[Stored items from a collection]
----------

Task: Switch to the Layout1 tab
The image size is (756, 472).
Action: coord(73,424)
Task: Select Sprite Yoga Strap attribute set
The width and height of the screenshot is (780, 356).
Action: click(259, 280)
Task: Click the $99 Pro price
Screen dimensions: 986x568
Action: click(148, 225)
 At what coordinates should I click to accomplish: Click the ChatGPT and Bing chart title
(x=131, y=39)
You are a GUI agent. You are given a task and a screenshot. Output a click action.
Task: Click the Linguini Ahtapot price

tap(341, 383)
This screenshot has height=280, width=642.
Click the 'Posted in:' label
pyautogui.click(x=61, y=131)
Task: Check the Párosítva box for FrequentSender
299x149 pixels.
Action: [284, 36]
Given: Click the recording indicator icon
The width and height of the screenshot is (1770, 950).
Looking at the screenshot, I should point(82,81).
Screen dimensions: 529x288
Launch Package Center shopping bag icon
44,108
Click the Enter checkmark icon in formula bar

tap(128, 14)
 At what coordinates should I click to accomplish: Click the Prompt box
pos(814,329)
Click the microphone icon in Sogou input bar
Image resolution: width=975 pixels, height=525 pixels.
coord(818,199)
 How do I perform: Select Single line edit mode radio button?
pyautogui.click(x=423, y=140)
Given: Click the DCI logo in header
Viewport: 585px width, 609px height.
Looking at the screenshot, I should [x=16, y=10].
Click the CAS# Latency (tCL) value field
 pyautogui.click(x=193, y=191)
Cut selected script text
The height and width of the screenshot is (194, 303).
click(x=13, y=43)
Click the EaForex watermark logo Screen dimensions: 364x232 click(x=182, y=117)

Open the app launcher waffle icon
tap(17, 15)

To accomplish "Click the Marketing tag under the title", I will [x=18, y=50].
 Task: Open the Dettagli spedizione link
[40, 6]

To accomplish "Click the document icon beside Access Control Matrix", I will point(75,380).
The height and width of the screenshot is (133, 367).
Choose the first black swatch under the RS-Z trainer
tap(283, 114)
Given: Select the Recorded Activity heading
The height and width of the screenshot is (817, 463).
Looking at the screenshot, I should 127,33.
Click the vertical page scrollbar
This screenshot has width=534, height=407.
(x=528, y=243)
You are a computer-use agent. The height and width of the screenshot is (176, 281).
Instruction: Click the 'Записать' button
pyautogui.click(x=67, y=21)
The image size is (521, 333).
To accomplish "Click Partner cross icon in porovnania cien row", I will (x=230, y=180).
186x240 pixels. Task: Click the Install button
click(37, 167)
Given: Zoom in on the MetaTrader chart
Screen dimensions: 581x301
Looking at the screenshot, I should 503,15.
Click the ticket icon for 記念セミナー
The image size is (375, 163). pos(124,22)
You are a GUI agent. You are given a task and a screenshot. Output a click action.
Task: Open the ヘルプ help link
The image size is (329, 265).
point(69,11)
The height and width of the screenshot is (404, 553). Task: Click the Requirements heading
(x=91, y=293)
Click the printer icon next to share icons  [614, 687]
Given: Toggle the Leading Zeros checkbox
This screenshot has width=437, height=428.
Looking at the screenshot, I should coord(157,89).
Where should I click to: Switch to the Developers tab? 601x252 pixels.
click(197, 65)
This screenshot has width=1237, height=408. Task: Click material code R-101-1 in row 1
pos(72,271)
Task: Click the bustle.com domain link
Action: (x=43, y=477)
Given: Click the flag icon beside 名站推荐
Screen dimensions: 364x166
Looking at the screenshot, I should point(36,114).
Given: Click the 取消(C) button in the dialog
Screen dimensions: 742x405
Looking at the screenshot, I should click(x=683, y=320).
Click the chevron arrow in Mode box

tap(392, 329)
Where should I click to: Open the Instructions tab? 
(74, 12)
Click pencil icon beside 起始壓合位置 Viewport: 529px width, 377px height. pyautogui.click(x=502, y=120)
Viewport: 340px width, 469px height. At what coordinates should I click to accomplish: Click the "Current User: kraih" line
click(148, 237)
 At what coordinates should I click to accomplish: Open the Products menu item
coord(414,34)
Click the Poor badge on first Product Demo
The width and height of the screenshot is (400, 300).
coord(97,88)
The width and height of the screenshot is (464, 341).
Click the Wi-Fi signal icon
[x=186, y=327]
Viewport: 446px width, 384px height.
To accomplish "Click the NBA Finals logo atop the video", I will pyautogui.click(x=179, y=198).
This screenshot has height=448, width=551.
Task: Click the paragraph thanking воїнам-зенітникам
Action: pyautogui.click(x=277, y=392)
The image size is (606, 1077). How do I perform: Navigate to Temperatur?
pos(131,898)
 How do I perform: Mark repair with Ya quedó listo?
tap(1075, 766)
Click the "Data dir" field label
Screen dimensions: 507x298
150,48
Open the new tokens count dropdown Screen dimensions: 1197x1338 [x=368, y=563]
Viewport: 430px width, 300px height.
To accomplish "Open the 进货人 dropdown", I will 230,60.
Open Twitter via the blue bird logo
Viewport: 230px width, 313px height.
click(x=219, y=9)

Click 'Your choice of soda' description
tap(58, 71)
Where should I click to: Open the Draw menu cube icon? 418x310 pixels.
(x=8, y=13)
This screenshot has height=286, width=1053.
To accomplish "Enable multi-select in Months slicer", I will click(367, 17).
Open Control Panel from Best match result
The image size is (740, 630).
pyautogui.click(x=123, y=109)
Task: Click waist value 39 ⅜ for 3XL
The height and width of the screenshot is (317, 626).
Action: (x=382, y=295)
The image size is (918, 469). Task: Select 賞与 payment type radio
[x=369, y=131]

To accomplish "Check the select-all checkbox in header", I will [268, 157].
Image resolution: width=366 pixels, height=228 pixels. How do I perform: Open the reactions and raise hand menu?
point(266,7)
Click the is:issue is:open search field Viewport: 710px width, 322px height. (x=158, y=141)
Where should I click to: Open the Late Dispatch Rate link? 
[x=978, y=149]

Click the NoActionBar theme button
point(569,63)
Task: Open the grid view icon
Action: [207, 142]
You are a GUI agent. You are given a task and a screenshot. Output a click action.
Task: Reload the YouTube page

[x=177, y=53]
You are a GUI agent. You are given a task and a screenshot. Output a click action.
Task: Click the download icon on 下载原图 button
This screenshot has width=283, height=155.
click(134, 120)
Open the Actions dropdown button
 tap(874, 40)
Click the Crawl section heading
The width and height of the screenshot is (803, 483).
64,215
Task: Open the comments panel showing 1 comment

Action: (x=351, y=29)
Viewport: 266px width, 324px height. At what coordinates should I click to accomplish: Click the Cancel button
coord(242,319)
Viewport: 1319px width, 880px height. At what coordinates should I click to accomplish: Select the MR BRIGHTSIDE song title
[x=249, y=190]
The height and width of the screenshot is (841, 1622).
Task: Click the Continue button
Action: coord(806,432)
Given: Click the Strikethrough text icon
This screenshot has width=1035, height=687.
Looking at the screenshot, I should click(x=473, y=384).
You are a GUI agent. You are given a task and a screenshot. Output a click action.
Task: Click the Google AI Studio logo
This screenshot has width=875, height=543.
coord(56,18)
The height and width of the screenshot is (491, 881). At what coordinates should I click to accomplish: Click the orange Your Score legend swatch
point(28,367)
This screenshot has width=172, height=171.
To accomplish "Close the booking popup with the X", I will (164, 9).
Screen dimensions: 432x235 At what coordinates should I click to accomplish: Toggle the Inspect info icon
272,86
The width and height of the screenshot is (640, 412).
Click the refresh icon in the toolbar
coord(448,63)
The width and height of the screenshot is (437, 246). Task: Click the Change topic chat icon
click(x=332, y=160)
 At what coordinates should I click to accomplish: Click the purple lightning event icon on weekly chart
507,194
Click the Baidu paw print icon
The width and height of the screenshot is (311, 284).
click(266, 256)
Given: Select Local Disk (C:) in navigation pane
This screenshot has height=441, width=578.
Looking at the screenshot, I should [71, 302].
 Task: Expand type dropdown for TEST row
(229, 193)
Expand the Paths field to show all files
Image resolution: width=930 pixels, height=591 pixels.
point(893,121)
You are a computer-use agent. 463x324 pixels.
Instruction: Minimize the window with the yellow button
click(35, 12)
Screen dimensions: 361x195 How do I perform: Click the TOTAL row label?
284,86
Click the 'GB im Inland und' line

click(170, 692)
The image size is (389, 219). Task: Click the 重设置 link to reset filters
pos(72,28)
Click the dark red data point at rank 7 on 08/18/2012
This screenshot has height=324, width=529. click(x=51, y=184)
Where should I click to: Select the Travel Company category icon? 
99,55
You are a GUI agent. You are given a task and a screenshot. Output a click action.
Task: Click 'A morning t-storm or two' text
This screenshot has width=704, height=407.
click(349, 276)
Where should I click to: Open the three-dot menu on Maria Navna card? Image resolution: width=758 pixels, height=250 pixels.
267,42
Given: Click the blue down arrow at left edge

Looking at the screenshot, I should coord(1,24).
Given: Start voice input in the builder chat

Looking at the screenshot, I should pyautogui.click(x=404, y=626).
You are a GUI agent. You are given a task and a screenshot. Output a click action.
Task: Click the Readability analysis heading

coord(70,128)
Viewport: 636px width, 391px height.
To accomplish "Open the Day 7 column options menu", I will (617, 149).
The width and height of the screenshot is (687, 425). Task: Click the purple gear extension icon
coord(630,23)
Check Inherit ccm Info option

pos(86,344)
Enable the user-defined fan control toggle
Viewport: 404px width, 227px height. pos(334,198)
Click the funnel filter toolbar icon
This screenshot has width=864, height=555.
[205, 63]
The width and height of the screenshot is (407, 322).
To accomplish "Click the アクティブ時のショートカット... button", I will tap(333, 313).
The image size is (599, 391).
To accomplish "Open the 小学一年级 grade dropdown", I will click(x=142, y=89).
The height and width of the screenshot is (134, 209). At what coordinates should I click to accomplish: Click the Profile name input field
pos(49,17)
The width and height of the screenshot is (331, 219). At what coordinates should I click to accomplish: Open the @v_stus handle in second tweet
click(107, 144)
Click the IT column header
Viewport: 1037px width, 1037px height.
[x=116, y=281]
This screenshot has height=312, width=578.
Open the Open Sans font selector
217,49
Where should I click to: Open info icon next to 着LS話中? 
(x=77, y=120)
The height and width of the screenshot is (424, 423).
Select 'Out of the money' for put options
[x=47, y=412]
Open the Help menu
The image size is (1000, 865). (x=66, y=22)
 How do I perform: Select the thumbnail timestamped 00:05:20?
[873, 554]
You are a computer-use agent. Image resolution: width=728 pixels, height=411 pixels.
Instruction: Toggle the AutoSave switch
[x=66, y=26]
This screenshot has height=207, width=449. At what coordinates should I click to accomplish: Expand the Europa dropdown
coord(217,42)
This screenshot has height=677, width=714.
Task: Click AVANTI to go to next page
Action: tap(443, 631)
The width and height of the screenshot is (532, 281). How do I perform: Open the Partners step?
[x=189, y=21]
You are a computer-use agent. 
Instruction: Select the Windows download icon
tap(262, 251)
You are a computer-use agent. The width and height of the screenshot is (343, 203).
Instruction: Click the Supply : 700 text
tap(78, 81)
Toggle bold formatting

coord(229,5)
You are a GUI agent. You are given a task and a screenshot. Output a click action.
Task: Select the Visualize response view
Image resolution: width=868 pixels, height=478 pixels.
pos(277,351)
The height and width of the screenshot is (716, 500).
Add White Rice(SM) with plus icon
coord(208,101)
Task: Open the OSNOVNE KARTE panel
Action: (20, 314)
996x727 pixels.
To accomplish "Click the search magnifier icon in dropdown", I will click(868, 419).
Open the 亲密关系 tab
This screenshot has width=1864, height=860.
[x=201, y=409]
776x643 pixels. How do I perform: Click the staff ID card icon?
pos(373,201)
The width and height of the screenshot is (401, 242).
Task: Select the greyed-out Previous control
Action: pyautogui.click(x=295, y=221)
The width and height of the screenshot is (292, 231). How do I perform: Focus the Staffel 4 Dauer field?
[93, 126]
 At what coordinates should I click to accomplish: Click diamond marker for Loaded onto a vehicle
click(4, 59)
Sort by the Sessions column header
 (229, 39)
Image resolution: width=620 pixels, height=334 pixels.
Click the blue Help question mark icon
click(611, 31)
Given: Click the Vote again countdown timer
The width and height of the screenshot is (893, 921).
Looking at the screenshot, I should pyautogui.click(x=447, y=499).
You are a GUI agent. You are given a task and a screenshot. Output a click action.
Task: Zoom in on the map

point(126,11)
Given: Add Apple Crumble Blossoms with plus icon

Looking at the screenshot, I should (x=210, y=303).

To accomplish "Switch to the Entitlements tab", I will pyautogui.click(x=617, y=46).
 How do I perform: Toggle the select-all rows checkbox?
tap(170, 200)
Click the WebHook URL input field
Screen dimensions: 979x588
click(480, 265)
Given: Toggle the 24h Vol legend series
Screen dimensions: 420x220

----------

* [WORK INSTRUCTIONS]
Could you filter the entries above for lines holding the string "computer" and copy them?

* [THE COMPLETED TASK]
You are a computer-use agent. The height and width of the screenshot is (176, 281).
You are a computer-use agent. 463x324 pixels.
You are a computer-use agent. Image resolution: width=728 pixels, height=411 pixels.
You are a computer-use agent. 
You are a computer-use agent. The width and height of the screenshot is (343, 203).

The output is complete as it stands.